Network and system calls:

  • RestrictAddressFamilies=AF_INET AF_INET6 AF_UNIX — regular networking only, no raw sockets (can’t do DoS flooding).
  • SystemCallFilter=@system-service — a whitelist of system calls (the kernel’s API). Suspicious syscalls get blocked.
  • ~@privileged @resources @debug @mount @swap @reboot @raw-io — explicitly forbid the “mount,” “reboot,” “debug other processes,” “raw I/O” categories.

Resource limits:

  • MemoryMax=2G — if the agent leaks memory or goes wild trying to load a model into RAM, it won’t eat the whole server. systemd kills it.
  • TasksMax=512 — can’t fork-bomb.
  • LimitNOFILE=65536 — open-file limit, protection against hangs.

systemd-analyze security rates the unit from 0 (perfect) to 10 (a mess). Aim for 3.0 or below.

What happens without it: a prompt injection into the agent → command rm -rf / → without sandboxing, the agent erases everything it can reach. With sandboxing, it only erases /opt/hermes/data (which is backed up anyway, see Step 13).

The trade-off: some directives can break the agent if it genuinely needs those capabilities. For example, if it generates JIT code — MemoryDenyWriteExecute=yes will kill it. Then you selectively loosen things. Approach: turn everything on, run systemd-analyze security, watch logs for what fails, and disable only what’s strictly necessary.

Analogy: putting the agent in a room with one door, no windows, no phone, and rubber walls. Whatever it does, it can only hurt itself.

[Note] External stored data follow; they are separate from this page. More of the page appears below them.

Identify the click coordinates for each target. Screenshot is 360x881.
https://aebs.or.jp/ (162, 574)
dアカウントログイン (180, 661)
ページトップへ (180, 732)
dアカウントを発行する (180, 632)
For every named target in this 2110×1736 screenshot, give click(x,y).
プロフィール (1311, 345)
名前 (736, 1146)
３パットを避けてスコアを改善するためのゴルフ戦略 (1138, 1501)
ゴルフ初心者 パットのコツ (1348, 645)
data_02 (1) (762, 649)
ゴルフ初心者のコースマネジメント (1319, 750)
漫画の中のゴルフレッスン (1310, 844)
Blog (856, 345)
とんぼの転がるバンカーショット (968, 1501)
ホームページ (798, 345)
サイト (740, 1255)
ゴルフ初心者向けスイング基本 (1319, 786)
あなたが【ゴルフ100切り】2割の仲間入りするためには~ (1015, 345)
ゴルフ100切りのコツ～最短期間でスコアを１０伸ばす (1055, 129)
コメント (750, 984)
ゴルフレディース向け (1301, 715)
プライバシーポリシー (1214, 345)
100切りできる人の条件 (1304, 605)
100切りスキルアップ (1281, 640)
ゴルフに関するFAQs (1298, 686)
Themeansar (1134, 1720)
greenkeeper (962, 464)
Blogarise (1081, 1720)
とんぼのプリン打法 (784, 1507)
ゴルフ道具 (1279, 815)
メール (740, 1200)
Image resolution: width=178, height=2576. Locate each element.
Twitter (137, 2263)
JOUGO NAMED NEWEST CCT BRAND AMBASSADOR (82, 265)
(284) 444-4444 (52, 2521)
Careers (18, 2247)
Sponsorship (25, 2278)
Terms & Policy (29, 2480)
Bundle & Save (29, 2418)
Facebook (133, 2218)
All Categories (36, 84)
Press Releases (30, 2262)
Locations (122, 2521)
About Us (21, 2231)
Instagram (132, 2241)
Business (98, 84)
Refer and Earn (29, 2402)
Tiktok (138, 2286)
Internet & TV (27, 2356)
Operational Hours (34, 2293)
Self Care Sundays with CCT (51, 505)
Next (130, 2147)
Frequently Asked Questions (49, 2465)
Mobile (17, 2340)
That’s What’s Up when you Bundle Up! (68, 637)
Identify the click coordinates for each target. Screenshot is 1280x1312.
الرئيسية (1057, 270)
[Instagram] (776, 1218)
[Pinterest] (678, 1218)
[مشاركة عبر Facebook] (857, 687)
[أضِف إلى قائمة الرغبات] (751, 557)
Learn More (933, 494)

Step 11. Secrets management

API keys to Anthropic/OpenAI are money. One leaked key can rack up huge bills overnight. Plus — if your agent has tokens to your email, repositories, or databases — those are secrets that need protecting too.

Option A. EnvironmentFile with mode 640 (simple)

mkdir -p /etc/hermes
nano /etc/hermes/env       # ANTHROPIC_API_KEY=sk-ant-...
chown root:hermes /etc/hermes/env
chmod 640 /etc/hermes/env

The unit already references EnvironmentFile=/etc/hermes/env (see Step 10).

How it works: the file is readable only by root and the hermes group. The agent reads it at startup and loads it as environment variables.

Pros: simple. Every app understands environment variables — it’s the universal interface.

Cons: if someone gets root, they open the file and see the keys. If a backup leaks, the keys are in the backup. They sit on disk in cleartext.

mkdir -p /etc/hermes/creds
systemd-creds encrypt --name=anthropic_key - /etc/hermes/creds/anthropic_key.cred <<<"sk-ant-..."
chmod 600 /etc/hermes/creds/anthropic_key.cred

In the unit:

LoadCredentialEncrypted=anthropic_key:/etc/hermes/creds/anthropic_key.cred

The agent’s code reads from $CREDENTIALS_DIRECTORY/anthropic_key.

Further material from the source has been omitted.